Step 4 -- Clone and build

git clone https://github.com/Olajide-Badejo/GPU-Physics-Simulation.git
cd GPU-Physics-Simulation

# Install C++ dependencies
conan install . --build=missing \
    -s build_type=Release \
    -s compiler.cppstd=17 \
    --output-folder=build/conan

# Configure
cmake -B build/release \
    -G Ninja \
    -DCMAKE_BUILD_TYPE=Release \
    -DCMAKE_TOOLCHAIN_FILE=build/conan/conan_toolchain.cmake

# Build everything (executables, tests, benchmarks, examples)
cmake --build build/release --parallel

For a debug build with the CUDA device debugger enabled:

conan install . --build=missing \
    -s build_type=Debug \
    -s compiler.cppstd=17 \
    --output-folder=build/conan
cmake -B build/debug \
    -G Ninja \
    -DCMAKE_BUILD_TYPE=Debug \
    -DCMAKE_TOOLCHAIN_FILE=build/conan/conan_toolchain.cmake \
    -DCMAKE_EXPORT_COMPILE_COMMANDS=ON   # needed for IntelliSense
cmake --build build/debug --parallel

Running Simulations

Create the output directory first:

mkdir -p output

N-body gravitational simulation

# Default parameters (10K particles, 1000 steps)
./build/release/bin/physics_sim --mode nbody

# Custom config
./build/release/bin/physics_sim --mode nbody --config configs/nbody_default.json

SPH fluid dam break

./build/release/bin/physics_sim --mode sph --config configs/sph_default.json

Rigid body bouncing spheres

./build/release/bin/physics_sim --mode rigid --num-spheres 2000

Standalone examples

./build/release/bin/galaxy_collision     # two-galaxy flyby
./build/release/bin/fluid_dam_break      # SPH dam break
./build/release/bin/bouncing_spheres     # rigid body demo

Running Tests

ctest --test-dir build/debug --output-on-failure

Or run individual test executables:

./build/debug/bin/test_nbody
./build/debug/bin/test_sph
./build/debug/bin/test_validation

The validation tests check:

Plummer sphere radial density profile (3-sigma bin tolerance)
Energy drift below 0.5% over 1,000 velocity-Verlet steps
Fused kernel output matches two-pass reference within 1e-3

Running Benchmarks

# N-body benchmark (1K to 32K particles)
./build/release/bin/nbody_bench

# SPH benchmark (5K to 50K particles)
./build/release/bin/sph_bench

# Export JSON for plotting
./build/release/bin/nbody_bench --benchmark_format=json --benchmark_out=results.json

# Run only the fused kernel benchmarks
./build/release/bin/nbody_bench --benchmark_filter=NBody_Fused

GPU Profiling with Nsight

Nsight Systems (timeline view)

nsys profile --stats=true \
    ./build/release/bin/physics_sim --mode nbody

This generates a .nsys-rep file you can open in the Nsight Systems GUI to see kernel timelines, memory transfers, and CPU/GPU overlap.

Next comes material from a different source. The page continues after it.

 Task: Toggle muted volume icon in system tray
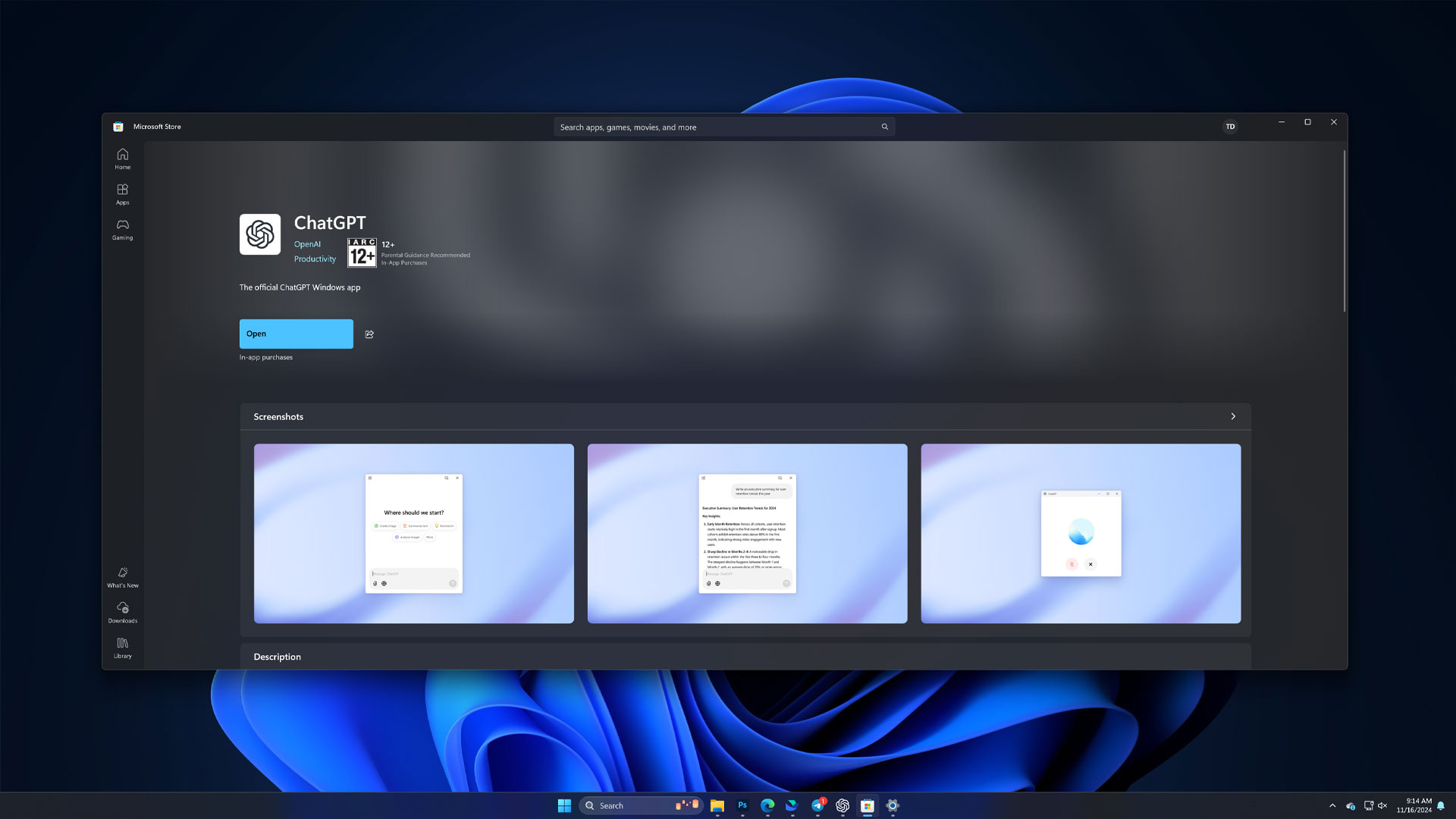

Nsight Compute (kernel-level metrics)

ncu --set full \
    --target-processes all \
    --kernel-name compute_forces_tiled \
    ./build/release/bin/physics_sim --mode nbody

Key metrics to look at:

SM Active Cycles / SM Throughput -- are all SMs busy?
L1/L2 Hit Rate -- is shared memory tiling helping?
Memory Throughput -- are you bandwidth-limited?
Warp Stall Reasons -- what is blocking warps from issuing instructions?

Target values for the force kernels on Ada:

Metric	Target
Achieved occupancy	more than 60%
Warp execution efficiency	more than 90%
L1 hit rate	more than 50% (shared mem tiling)
Memory throughput	more than 70% of peak

Configuration Reference

JSON files in configs/ are loaded with --config. All fields are optional and fall back to defaults if omitted.

nbody_default.json

Key	Default	Description
`num_particles`	10000	Total particle count
`softening`	0.01	Gravitational softening (avoids singularity at r=0)
`dt`	0.005	Timestep in simulation units
`num_steps`	1000	Total steps to run
`snapshot_every`	100	Write a binary snapshot every N steps
`use_fused_kernel`	true	Use fused force+integrate kernel (faster for large N)

sph_default.json

Key	Default	Description
`num_particles`	50000	Particle count
`particle_mass`	0.001	Mass per particle
`smoothing_length`	0.05	SPH kernel radius h
`rest_density`	1000.0	Reference density (kg/m^3 in real units)
`gas_constant`	2.0	Stiffness of the equation of state
`viscosity`	0.15	Artificial viscosity coefficient
`dt`	0.0005	Timestep
`num_steps`	500	Steps to simulate

Snapshot Format

Binary snapshots written by write_snapshot() have the following layout:

[uint64_t N]                     -- number of particles (8 bytes)
[float x0][float y0][float z0]   -- position of particle 0 (12 bytes)
[float x1][float y1][float z1]   -- position of particle 1
...

Total size: 8 + N * 12 bytes.

Reading in Python:

import numpy as np

with open("output/nbody_step00100.bin", "rb") as f:
    n = np.frombuffer(f.read(8), dtype=np.uint64)[0]
    pos = np.frombuffer(f.read(), dtype=np.float32).reshape(n, 3)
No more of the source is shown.